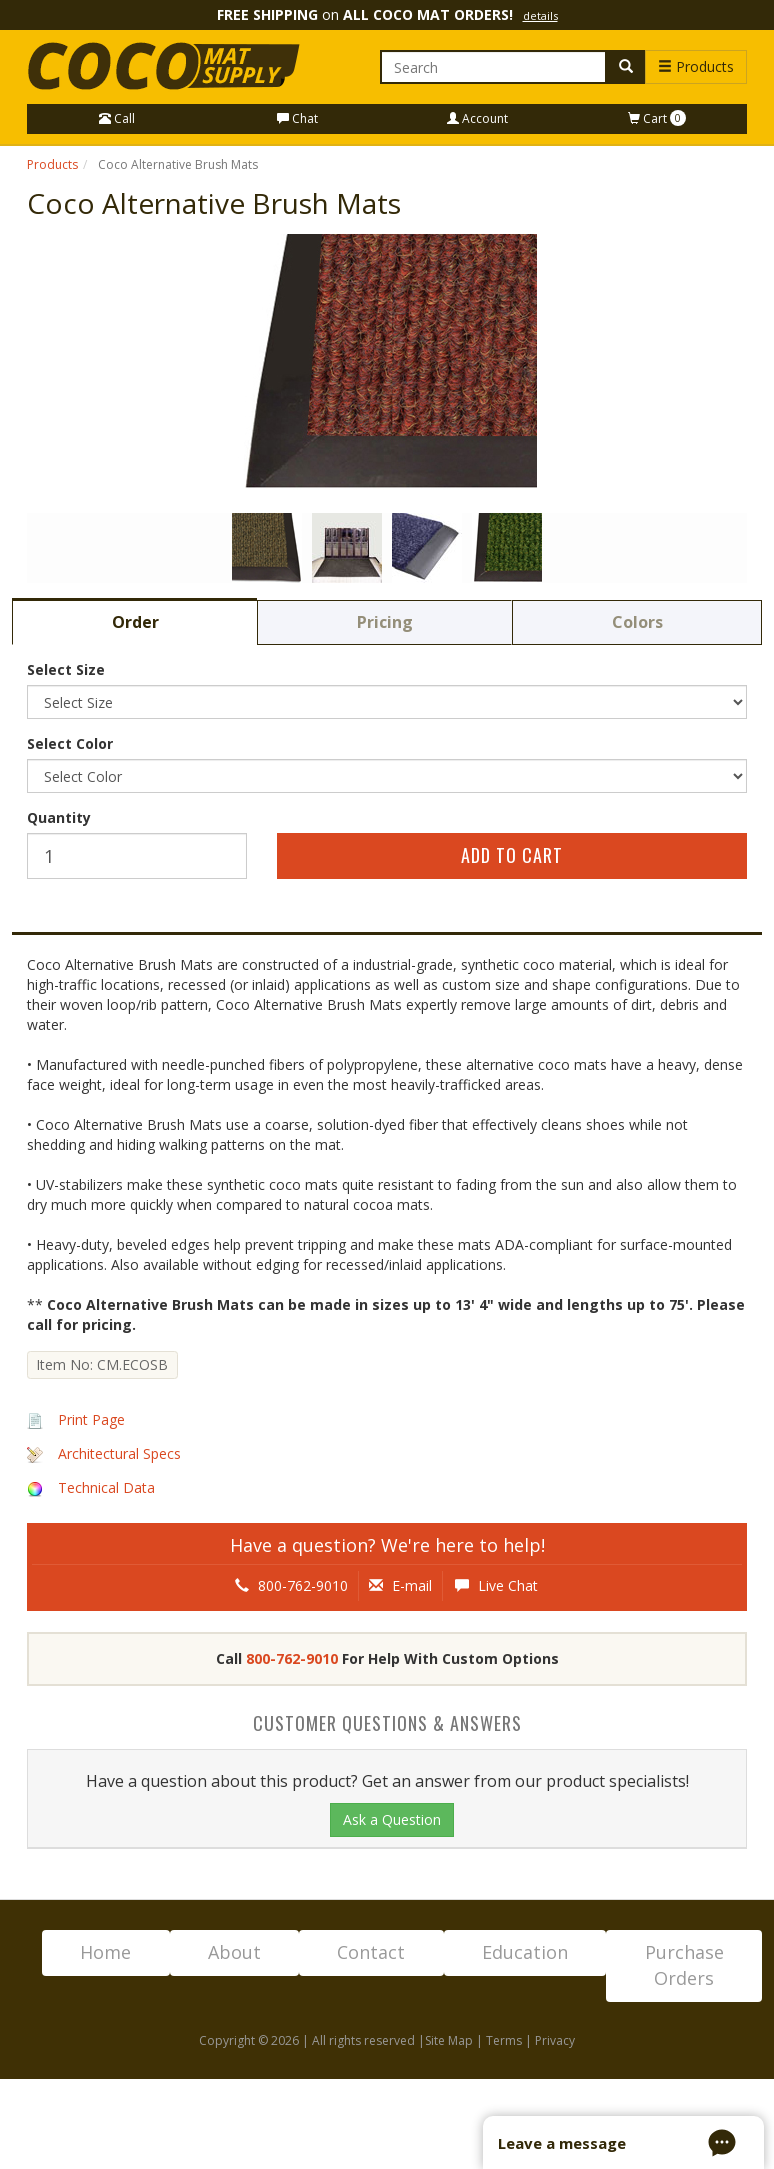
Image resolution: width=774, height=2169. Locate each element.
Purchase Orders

---

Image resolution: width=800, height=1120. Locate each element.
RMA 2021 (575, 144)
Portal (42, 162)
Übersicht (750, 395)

● **Work to complete**
Output the lines from the one containing "Image resolution: width=800, height=1120." up to and including the one containing "Übersicht (750, 395)", repeating them exactly.

● **Final result**
Image resolution: width=800, height=1120. Locate each element.
RMA 2021 (575, 144)
Portal (42, 162)
Übersicht (750, 395)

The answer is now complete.